L’opera al tempo del Corona Virus
Il Teatro Comunale di Bologna potrebbe trasferirsi al Palasport
Se i concerti strumentali sono ormai riavviati a pieno ritmo, con gli esecutori rigorosamente distanziati e gli spettatori limitati a pochissime centinaia, la vita è più grama per i cantanti d’opera, produttori seriali di droplets.

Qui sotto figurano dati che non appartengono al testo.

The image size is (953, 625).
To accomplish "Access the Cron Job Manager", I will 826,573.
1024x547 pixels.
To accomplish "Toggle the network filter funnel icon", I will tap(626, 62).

Per il primo concerto lirico, a Bologna, con Veronica Simeoni e Roberto Aronica (15 luglio) il Teatro ha tenuto a sottolineare che Sansone e Dalila erano autorizzati a strusciarsi durante il duetto d’amore perché compagni nella vita. Il giorno seguente, nell’esibizione della Scuola dell’Opera, abbiamo assistito alla prima “regia Covid”: il “Nodo avviluppato” della Cenerentola rossiniana è stato simpaticamente agito in un gioco di mascherine attorno al dispenser di un disinfettante.
Ma l’opera rappresentata richiederà ben altri virtuosismi. Nei giorni della clausura, fra i tanti video scherzosi che ti arrivavano su WhatsApp, c’erano Tosca e Cavaradossi che si baciavano attraverso una lastra di plexiglass. La fantasia dei registi d’opera potrà finalmente scatenarsi!
Ma gli spazi? Dal Comune di Bologna, l’assessore alla cultura Matteo Lepore annuncia che in settembre il Teatro Comunale si trasferirà al PalaDozza, lo storico palasport nel centro della città. Il momento è ideale, giacché Virtus e Fortitudo avevano già deciso di trasferire il basket in due strutture più moderne e capienti, ai margini della città.
Il sovrintendente del teatro Fulvio Macciardi frena l’entusiasmo: ad oggi si tratterebbe solo di un’ipotesi... Ma intanto la camera acustica dei concerti sinfonici è stata traslocata per le necessarie verifiche tecniche e acustiche. E attorno al settecentesco Teatro Comunale è partito il cantiere per la riqualificazione dell’edificio prevista da tempo.
Di concerti illustri, quel piccolo Madison (come lo chiamano i bolognesi) eretto nel 1956 ne ha già visti parecchi, da Pavarotti ad Abbado. Ma si era sempre trattato di eventi isolati. L’opera richiede ben altre infrastrutture. L’esperienza in Italia comunque non manca: dal secolo scorso, il Rossini Opera Festival ha occupato a Pesaro due importanti palasport, con ottimi risultati sonori e visivi.
Nel PalaDozza bolognese si prevede l’accesso di 1000 spettatori distanziatissimi, cifra equiparabile alla capienza della sala teatrale a pieno regime, costretta oggi dalle restrizioni sanitarie a non accogliere più di 200 persone. E potrebbe allora essere perfino un’occasione per acquisire fasce di pubblico che non sono mai entrate nell’austera sala del Bibiena.